+++ SOURCE MATERIAL

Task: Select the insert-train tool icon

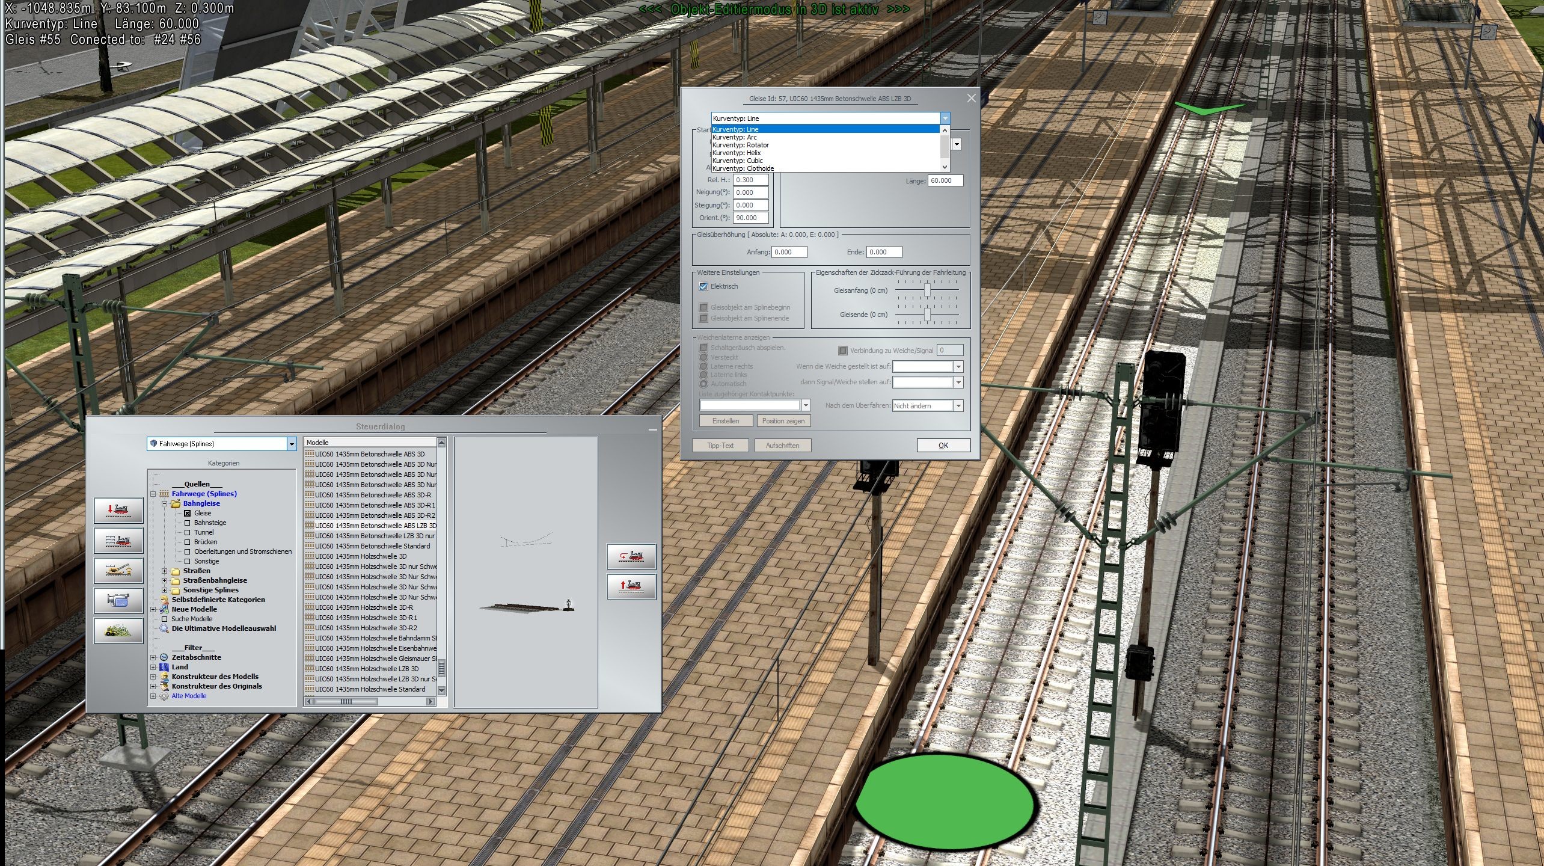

++++++
+++ SOURCE MATERIAL

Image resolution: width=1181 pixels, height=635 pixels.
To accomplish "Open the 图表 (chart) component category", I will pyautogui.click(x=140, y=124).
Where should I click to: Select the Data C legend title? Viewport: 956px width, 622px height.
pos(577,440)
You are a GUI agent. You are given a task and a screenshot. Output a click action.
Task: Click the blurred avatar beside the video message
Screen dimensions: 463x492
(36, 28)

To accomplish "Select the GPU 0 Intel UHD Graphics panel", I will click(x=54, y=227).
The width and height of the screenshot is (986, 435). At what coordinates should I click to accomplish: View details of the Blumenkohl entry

++++++
+++ SOURCE MATERIAL

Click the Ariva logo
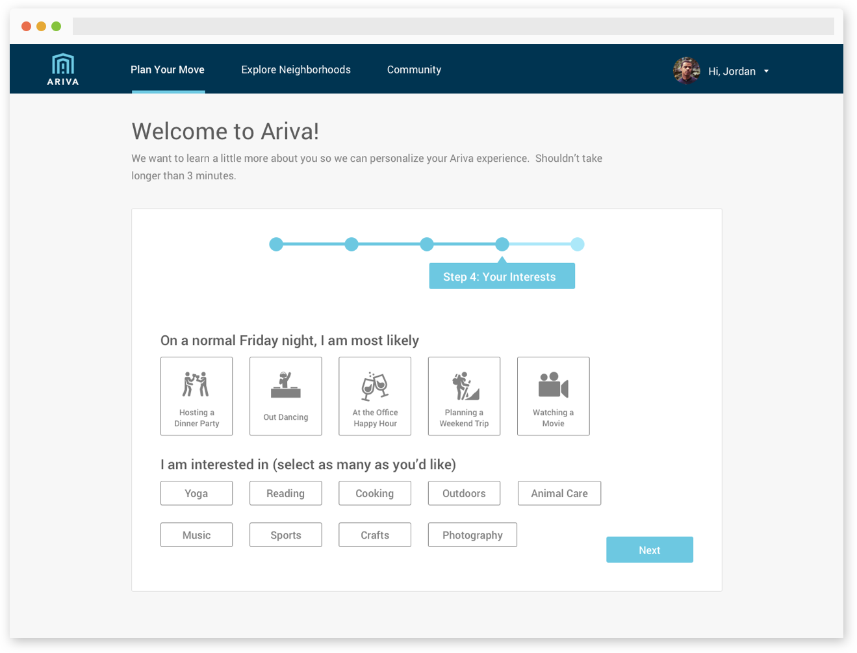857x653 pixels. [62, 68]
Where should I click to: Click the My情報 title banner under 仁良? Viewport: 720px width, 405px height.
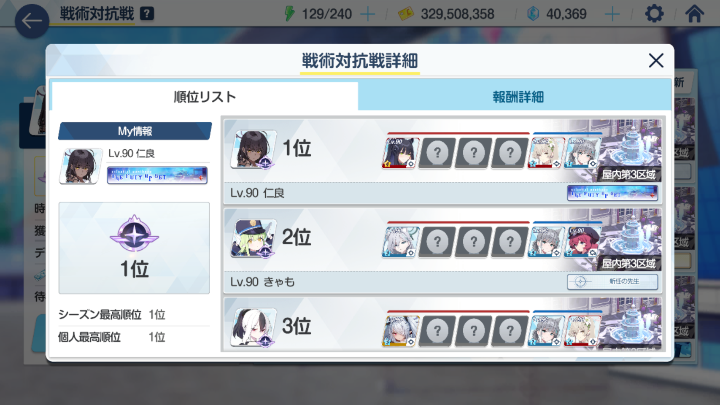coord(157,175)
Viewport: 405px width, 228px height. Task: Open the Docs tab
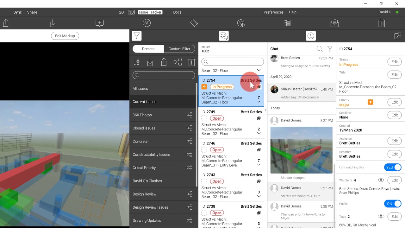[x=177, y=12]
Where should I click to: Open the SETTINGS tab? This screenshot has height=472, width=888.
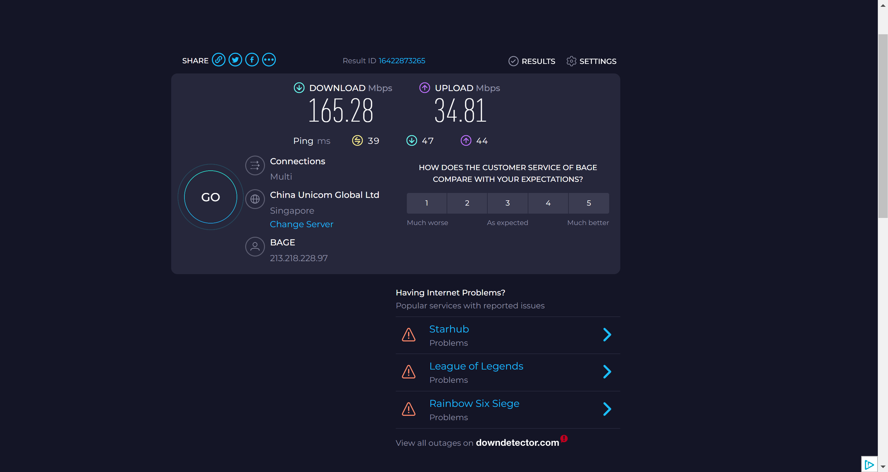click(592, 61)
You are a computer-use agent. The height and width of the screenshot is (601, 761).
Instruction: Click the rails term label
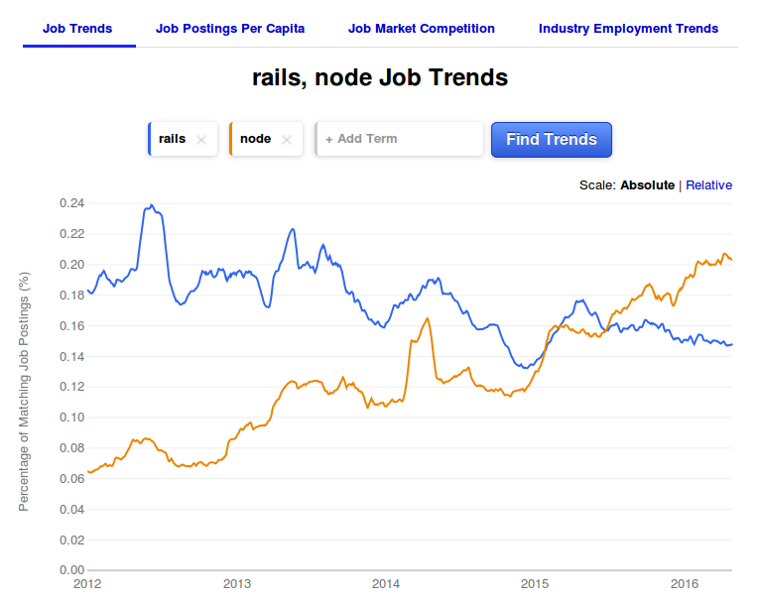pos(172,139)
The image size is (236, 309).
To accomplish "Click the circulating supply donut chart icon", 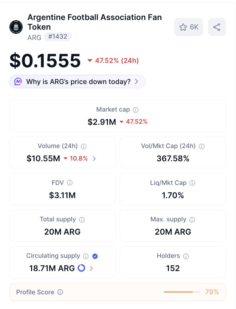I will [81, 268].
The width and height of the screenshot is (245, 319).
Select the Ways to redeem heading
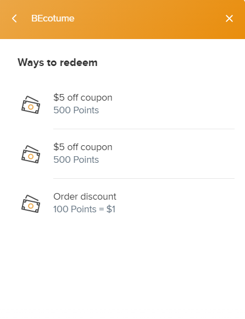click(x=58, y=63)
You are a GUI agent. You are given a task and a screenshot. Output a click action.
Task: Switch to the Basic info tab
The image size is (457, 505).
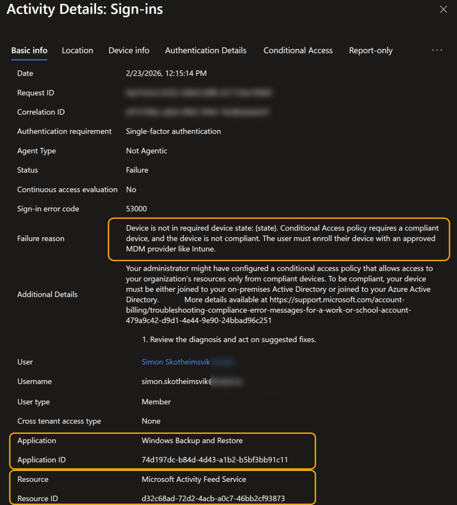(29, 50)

++++++

- **WORK TO COMPLETE**
Return each line of the material above that contains the word "Open". Case matters.

- **OUTPUT**
To accomplish "Open the 图表 (chart) component category", I will pyautogui.click(x=140, y=124).
Viewport: 405px width, 228px height. Task: Open the Docs tab
Where should I click to: Open the SETTINGS tab? This screenshot has height=472, width=888.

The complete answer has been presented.